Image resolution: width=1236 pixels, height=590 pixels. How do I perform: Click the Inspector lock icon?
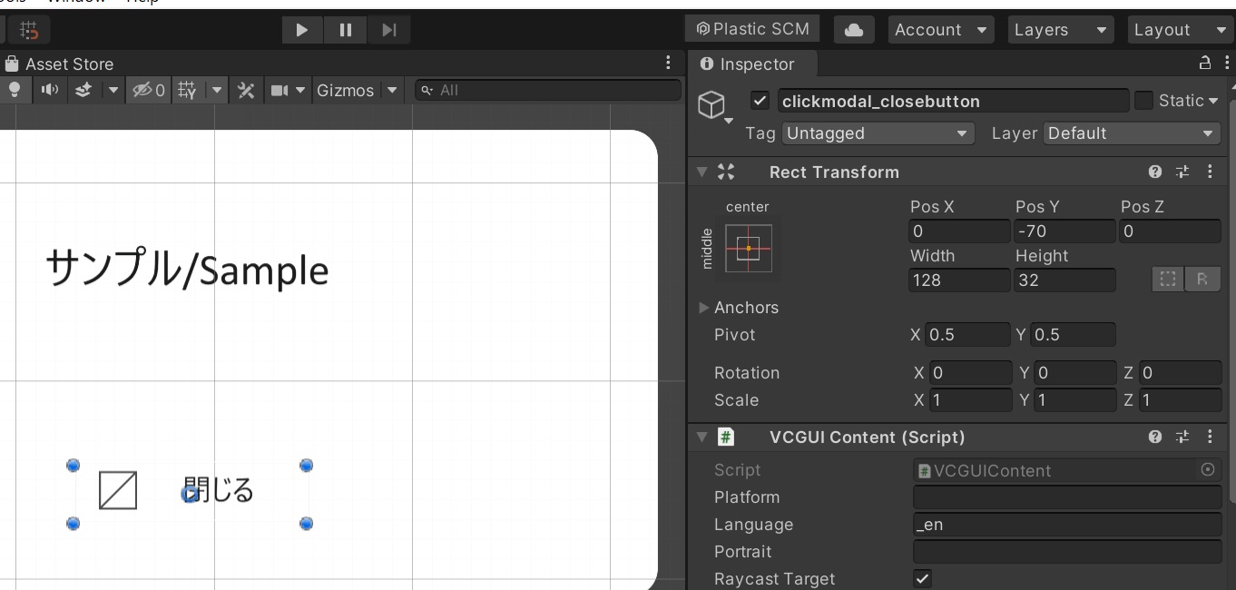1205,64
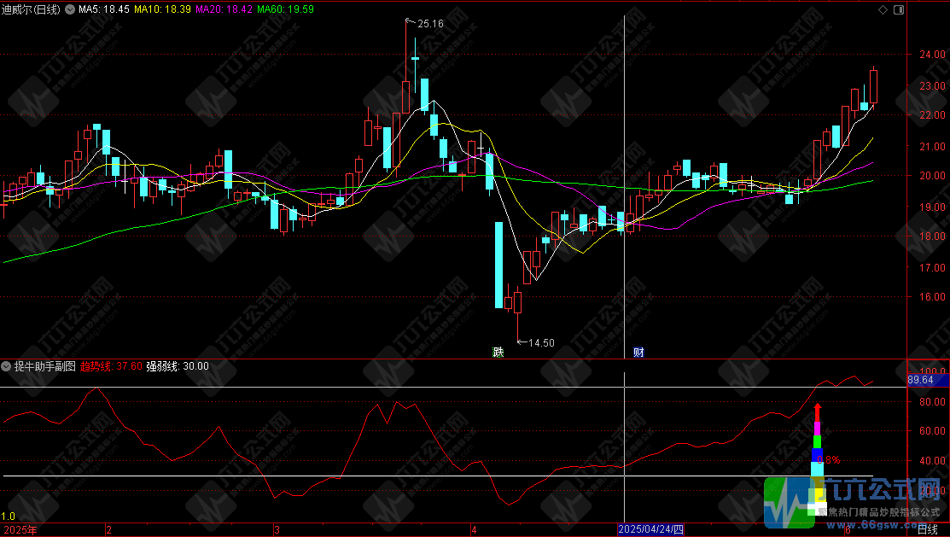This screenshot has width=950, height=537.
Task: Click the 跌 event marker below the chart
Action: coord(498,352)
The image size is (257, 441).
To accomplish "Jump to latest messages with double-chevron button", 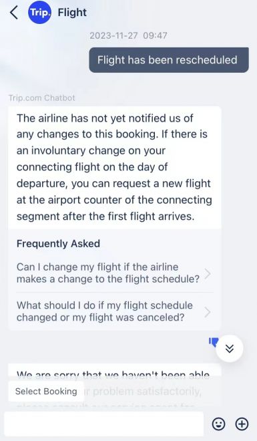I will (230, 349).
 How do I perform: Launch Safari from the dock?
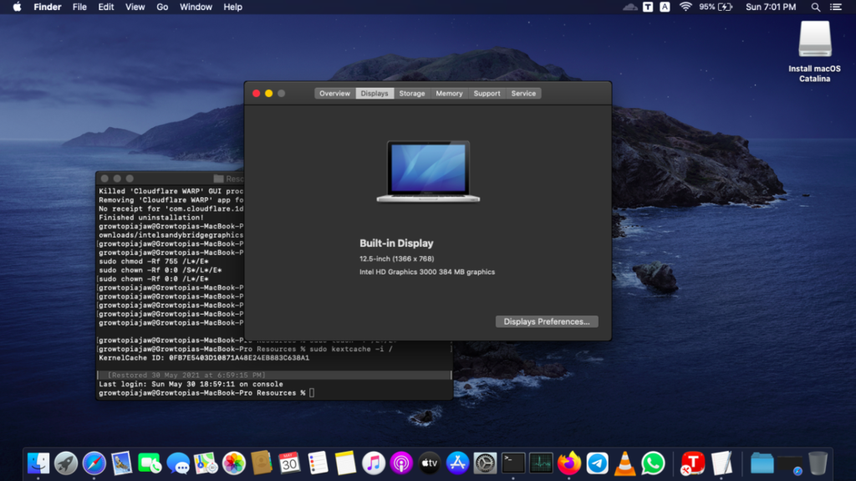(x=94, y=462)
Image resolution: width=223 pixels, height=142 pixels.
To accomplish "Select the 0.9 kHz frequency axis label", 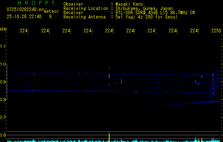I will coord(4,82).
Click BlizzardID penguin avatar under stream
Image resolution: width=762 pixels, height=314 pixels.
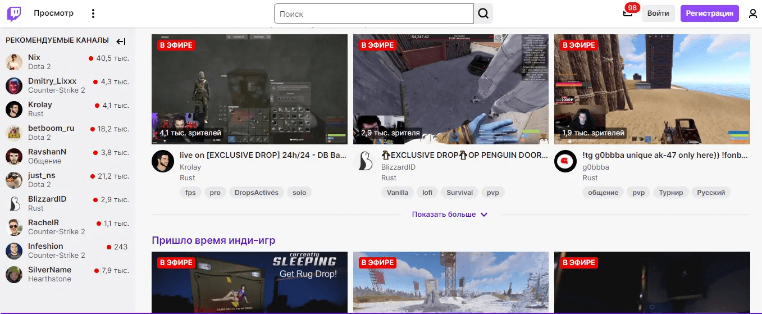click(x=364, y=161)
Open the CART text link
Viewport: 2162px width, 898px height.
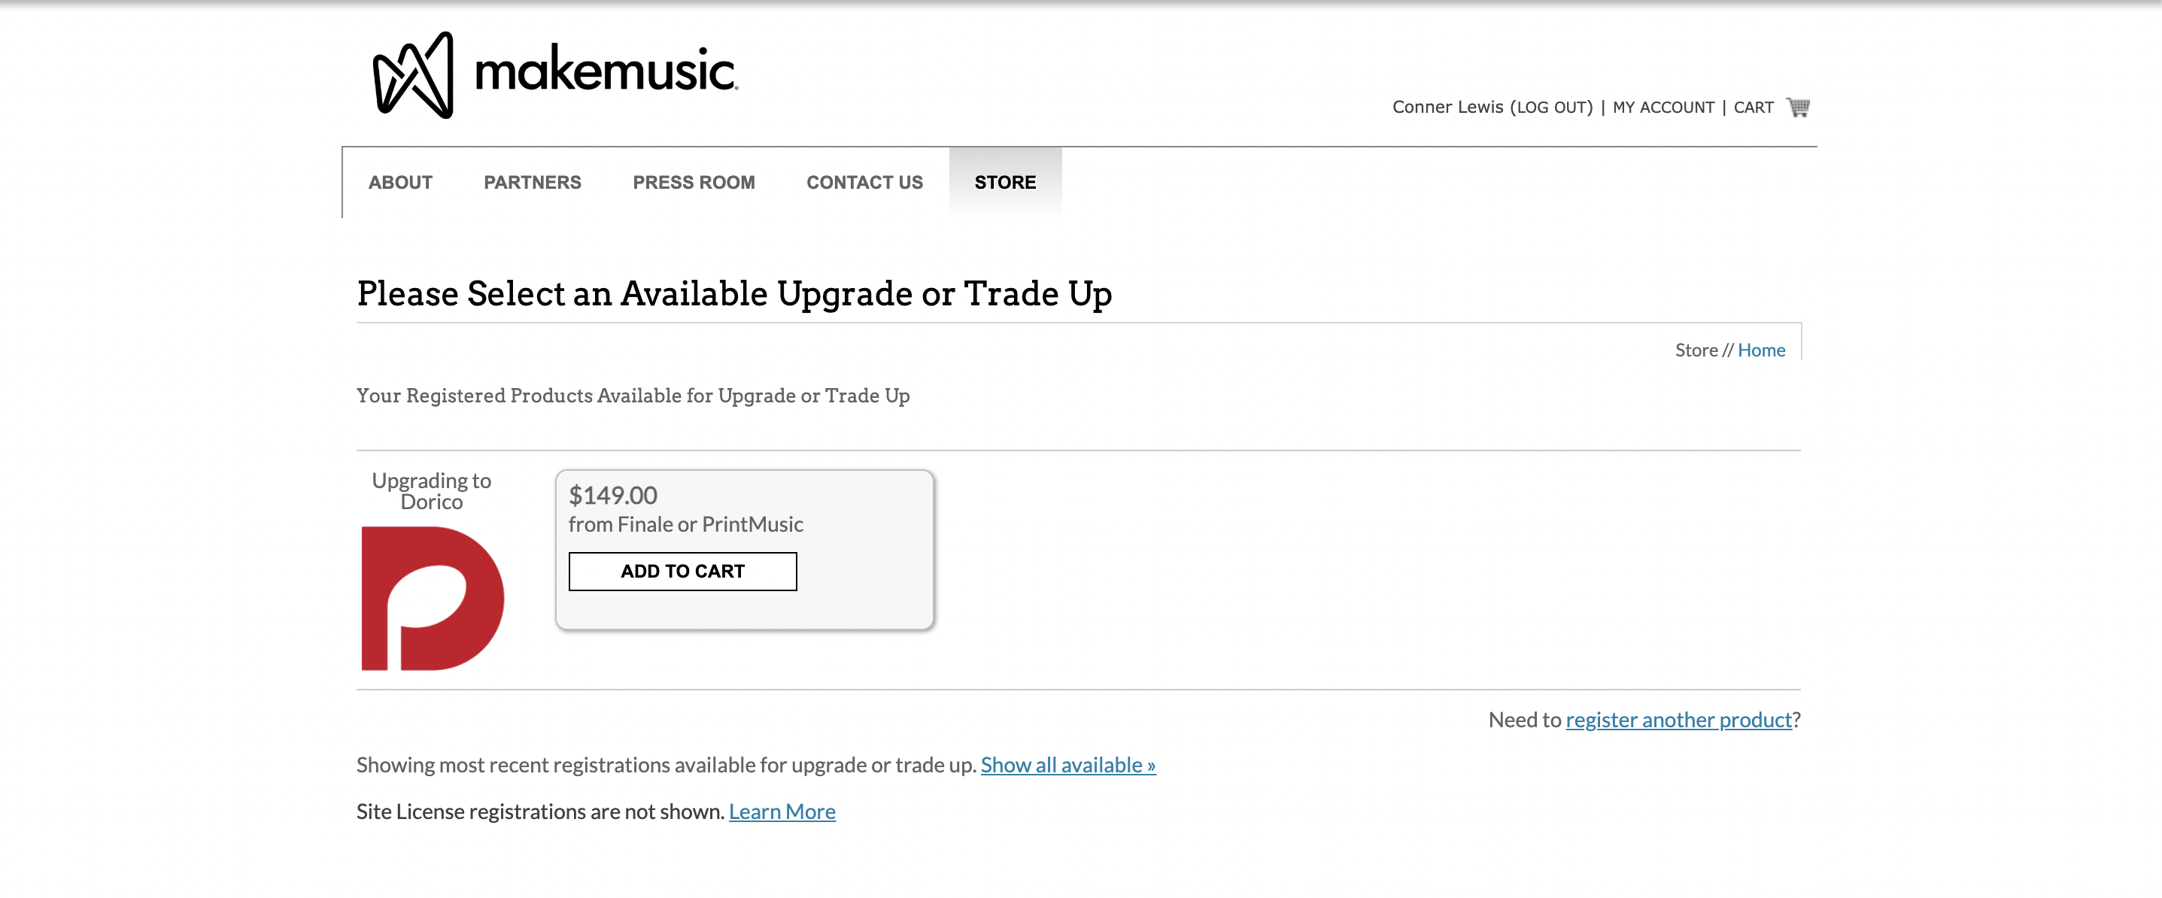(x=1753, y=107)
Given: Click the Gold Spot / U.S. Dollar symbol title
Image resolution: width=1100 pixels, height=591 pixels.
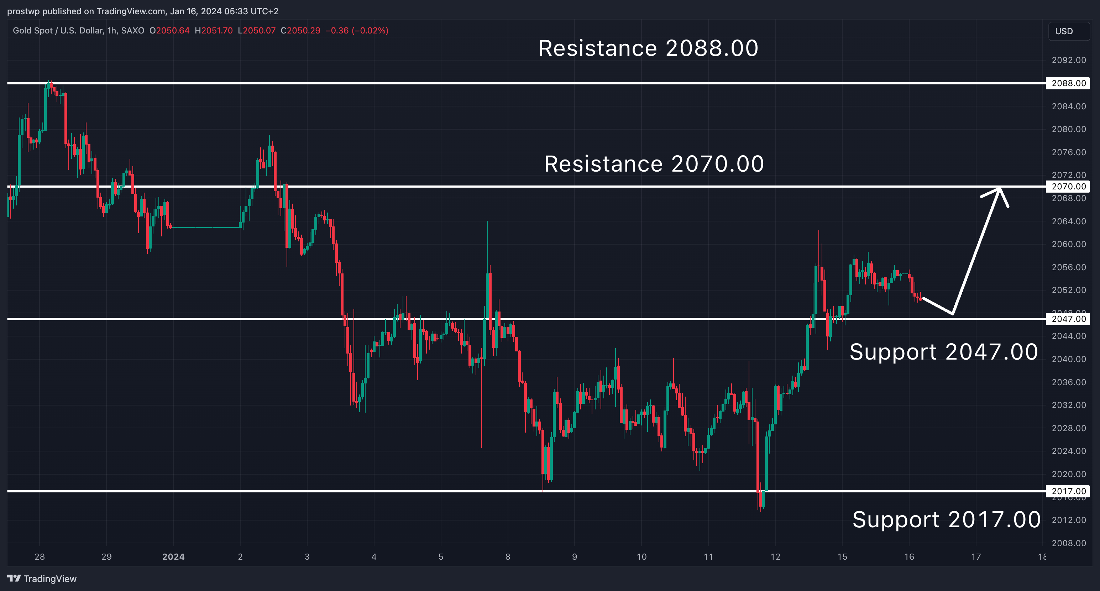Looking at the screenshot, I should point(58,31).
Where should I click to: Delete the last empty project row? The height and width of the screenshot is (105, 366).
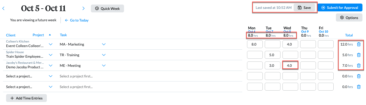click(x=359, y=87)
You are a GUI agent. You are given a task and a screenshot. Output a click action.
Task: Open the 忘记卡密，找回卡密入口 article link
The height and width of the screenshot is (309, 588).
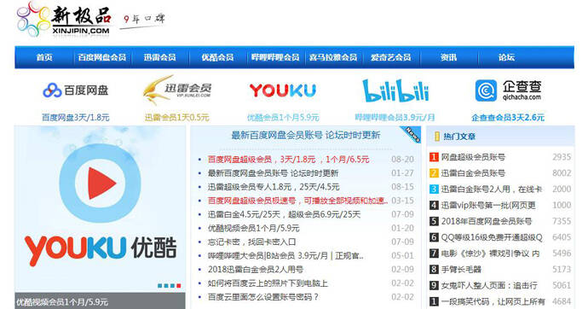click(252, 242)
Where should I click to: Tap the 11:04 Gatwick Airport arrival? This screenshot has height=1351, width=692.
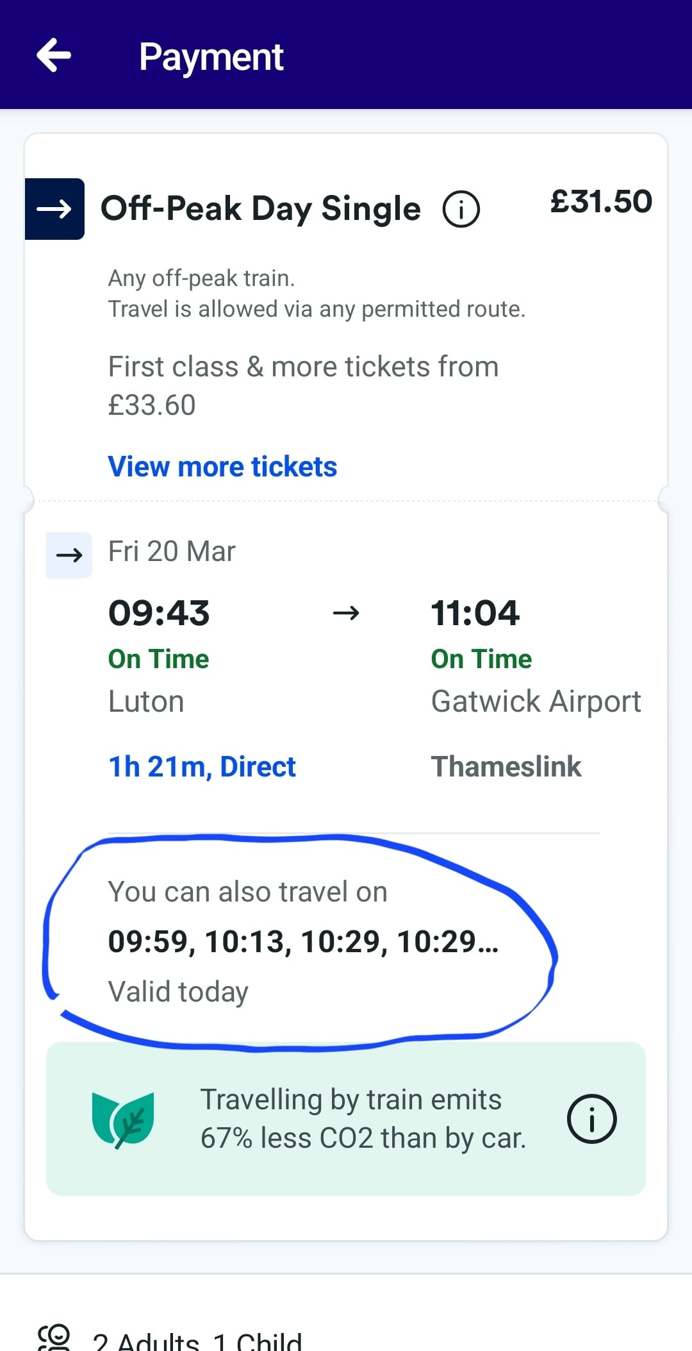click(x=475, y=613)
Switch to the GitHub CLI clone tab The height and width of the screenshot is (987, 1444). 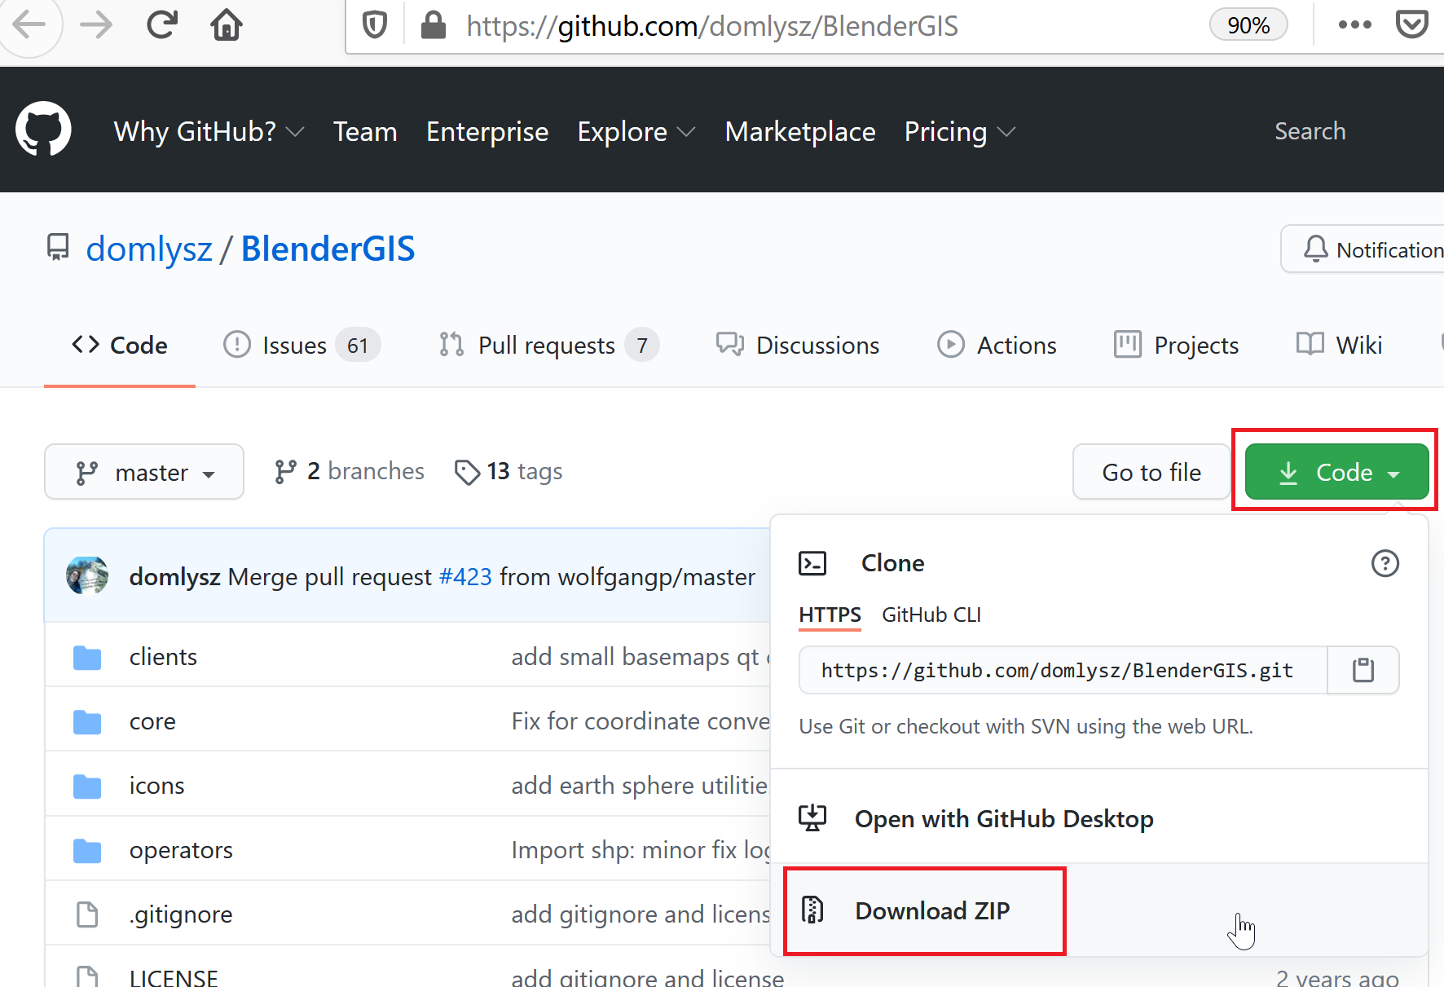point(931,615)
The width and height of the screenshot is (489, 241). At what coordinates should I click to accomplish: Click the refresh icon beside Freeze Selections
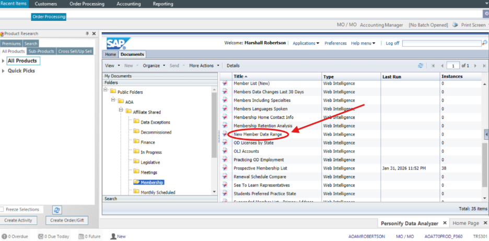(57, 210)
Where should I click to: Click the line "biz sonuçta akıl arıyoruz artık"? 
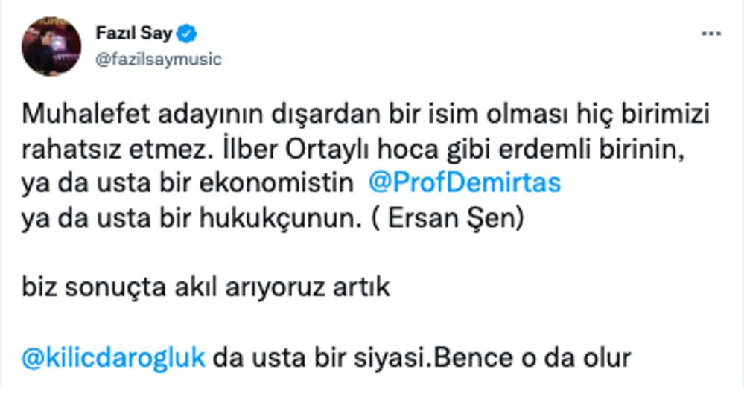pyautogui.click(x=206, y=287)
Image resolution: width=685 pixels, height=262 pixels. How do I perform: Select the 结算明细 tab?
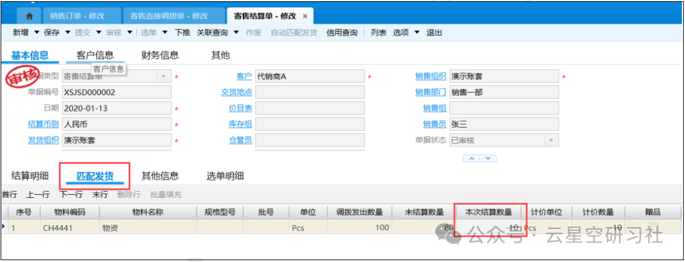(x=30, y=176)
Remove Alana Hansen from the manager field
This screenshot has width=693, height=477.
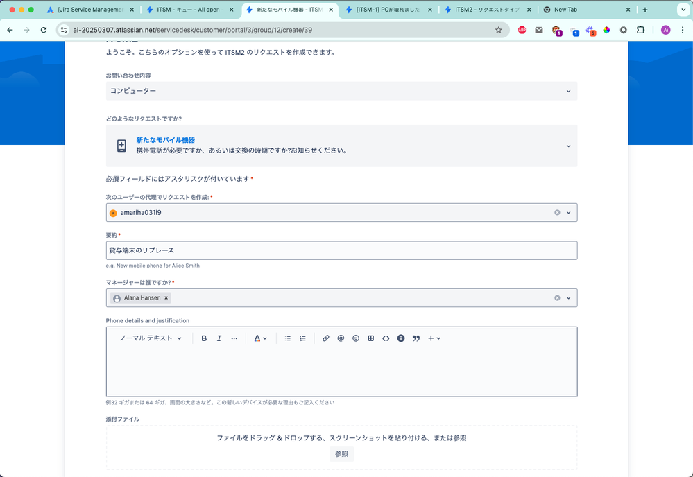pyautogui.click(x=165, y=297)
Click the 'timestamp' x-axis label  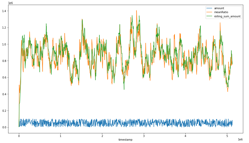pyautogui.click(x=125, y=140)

────────────────────────────────────────

The answer should be all lines from the entries above that hold the word "link".

Result of the exercise
Open the CART text link
Task: Open the 忘记卡密，找回卡密入口 article link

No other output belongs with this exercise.